The Conversation | 26 September 2013
The vice-chancellor of Newcastle University explains why we need to keep our universities open
As the new government settles in, there has been heated speculation around major changes to the higher education system. Education minister Christopher Pyne’s comments to the media have raised questions across the sector about the Coalition’s vision for universities in Australia.
Universities will certainly welcome Pyne’s focus on building a more competitive international education market and reducing our regulatory burden. Government support for a concept of “earned autonomy” and an understanding that universities are prepared to be accountable for the quality of their programs and graduates would also be well-received.
However, of concern is the implication in Pyne’s statements that the demand-driven system of student funding, which has seen 190,000 more students enter our universities, is associated with a drop in quality.
As the University of Newcastle’s vice-chancellor I know from experience that widening access to a greater number of students has not meant compromising on quality. The percentage of students from low socio-economic (SES) backgrounds enrolled at Newcastle is 26.3%, well above the national average of 16% – but our student retention rate is above 80%. Similarly, there is only a 0.3% difference in success rates between low SES students and those from other backgrounds – indicating that widening access has done nothing to diminish student success.
It is also worth noting that our student satisfaction scores with teaching, as measured by the Good Teaching Scale of the Australian Graduate Survey, have improved by 11% since 2011 – another signal that increasing participation and a high-quality student experience are not mutually exclusive.
What the Minister’s initial comments have prompted is the need to establish a shared understanding of what defines a quality university system – a system which can face the productivity and innovation challenges that Australia will face in this next decade.
According to the Australian Workforce Productivity Agency, our prosperity in this Asian century will require a highly educated workforce to support innovative industries and businesses. We will need to address the projected deficit of up to 280,000 qualified people by 2025. This would not be the time to restrict the opportunity for bright and able Australians to benefit from a university education.
Supporting excellence in teaching and research, wherever it may be found, will enable Australia to leverage its position as one of Asia’s strong knowledge and innovation hubs. Building a strong university system based on quality and excellence, rather than concentrating support in a limited number of universities, will build resilience as we compete and collaborate in equal measure with our Asian university counterparts.
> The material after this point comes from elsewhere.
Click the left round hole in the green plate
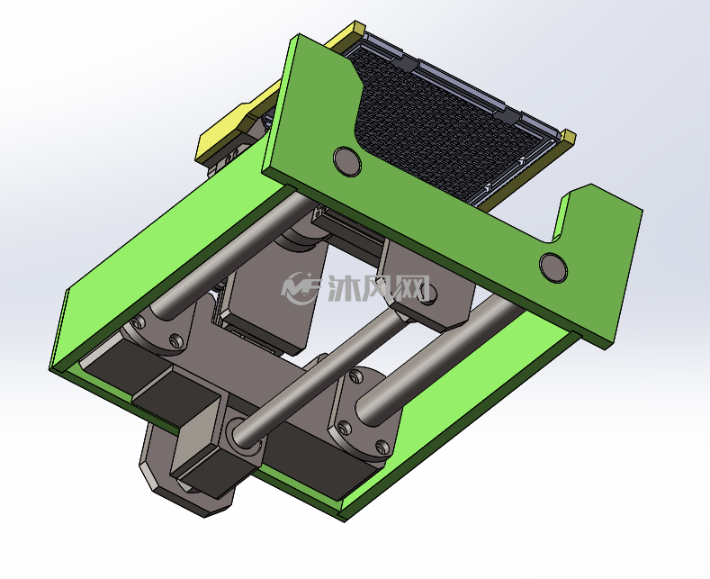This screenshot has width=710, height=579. pos(347,161)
The new government is now the steward of a diverse and successful university sector that is relatively young in world terms. In 2012, an independent audit of national research excellence – the Excellence in Research for Australia assessment – found that more than half of Australian research at or above world standard was being conducted in non-sandstone universities like our own.
A definition of a quality university would be one that is prepared to test its standards against the world’s best and helps students from all backgrounds to reach them. In this context, we look forward to working with the new minister as he consults with those institutions, like our own, working in regions where there is a relatively low rate of higher education participation. Universities in regions play a key role in building the productivity and skills to meet the challenges of Australia’s economic transition.
In times of financial constraint, it is tempting to rely on seemingly simple proxy measures for quality, such as the entry scores of university students or indeed the age of a university. Let’s move beyond these and establish a shared definition of a quality university system which ensures that education, research and innovation in Australia is future-proofed.
Australia faces a future dependent on skills, productivity and innovation as well as some tough financial challenges. We can be open about the difficulties of funding a sustainable university sector – but what we can’t do is rely on narrow definitions of quality – at either the institutional or system level – to resolve short-term financial challenges.
To do so would risk a greater cost – our future prosperity.